Как же в нас накрепко проросло стремление мечтать, выстраивать планы, пробуждать потаенные ресурсы, жаждать весеннего обновления мира и себя в этом мире. Ведь Зима, пройдя разные стадии преображения, в конце концов, загадочно, радостно и легко истает, улетит ввысь и останется в нашей памяти, мучая все теми же вопросами год спустя…
─ Аркаша, родная, ты где?
─ Я здесь, на кухне, Левушка! В окно смотрю на зиму…
Он заглянул из прихожей румяный с мороза. Аркадия улыбнулась мужу. Он всегда умилял ее, особенно в те моменты, когда вот, как теперь, озорно блестел глазами, светло улыбаясь, ласкал ее взглядом.

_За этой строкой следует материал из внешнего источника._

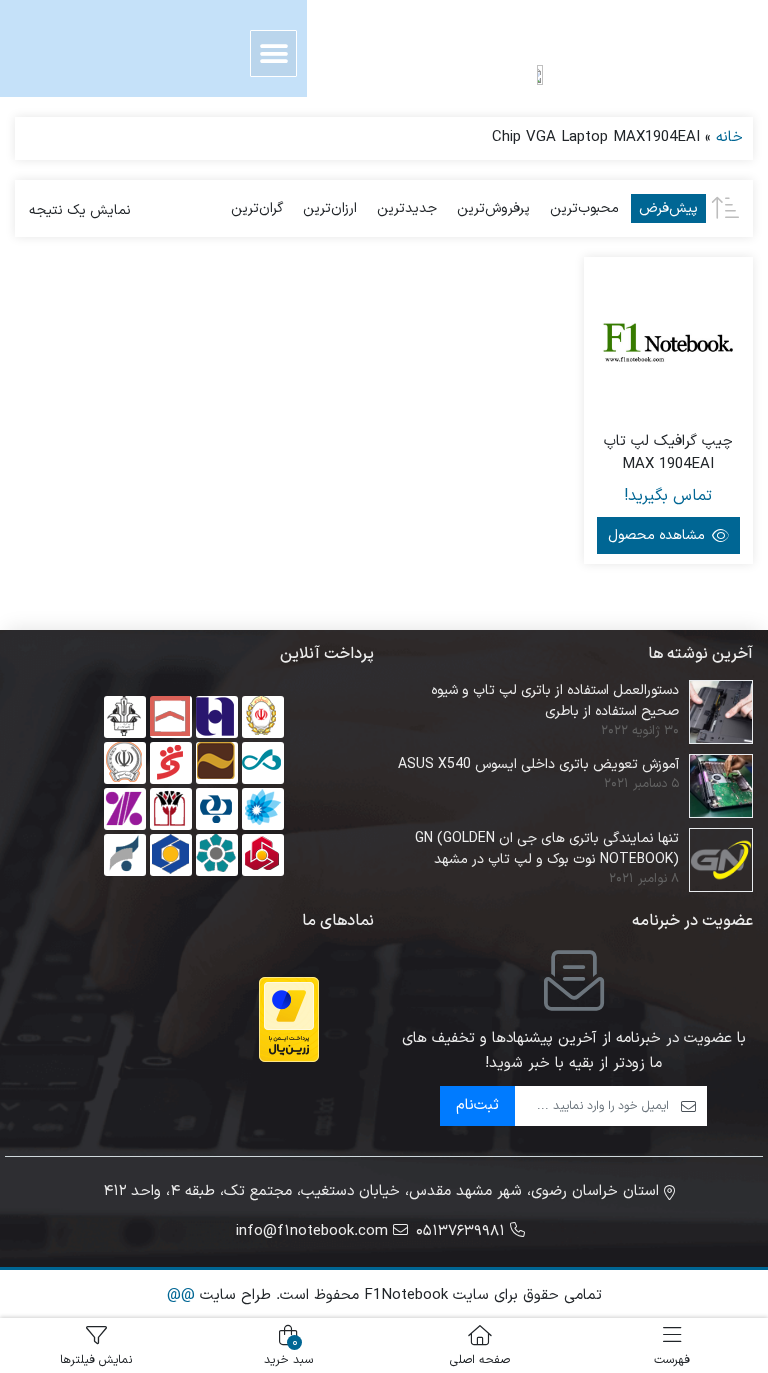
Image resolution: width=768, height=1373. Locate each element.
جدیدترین (407, 208)
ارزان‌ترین (330, 208)
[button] (273, 53)
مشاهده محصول (658, 535)
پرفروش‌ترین (493, 208)
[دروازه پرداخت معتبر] (289, 1019)
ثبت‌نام (477, 1105)
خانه (729, 137)
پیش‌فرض (668, 208)
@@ (181, 1295)
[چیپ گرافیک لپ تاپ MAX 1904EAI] (669, 342)
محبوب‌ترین (584, 208)
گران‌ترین (257, 208)
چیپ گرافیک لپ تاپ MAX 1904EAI (668, 453)
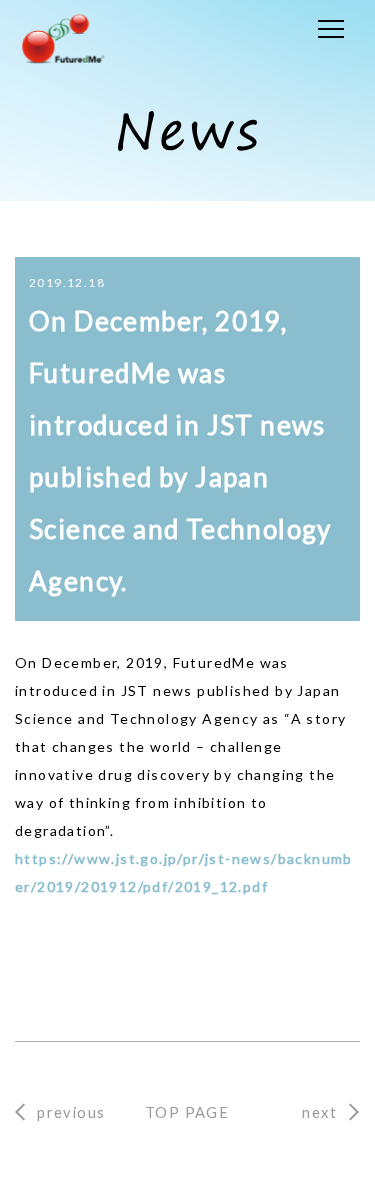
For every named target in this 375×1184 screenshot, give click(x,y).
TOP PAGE (187, 1112)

─ На улице чудесная погода! Ты бы прогулялась, Аркаша.
─ Нет, после простуды голос нужно бы поберечь. Я вот зимой из окна любуюсь. Такая красота! День ясный, солнечный… И снег искрится на солнце так, что глазам больно. Такое многоцветье драгоценных камней!
Левушка с нежностью посмотрел на жену:
─ Как я люблю, когда ты в таком настроении! Узнаю тебя, а то ты пугала меня последнее время. Знаешь, а я тебе письмо принес от Горштейна. Держи.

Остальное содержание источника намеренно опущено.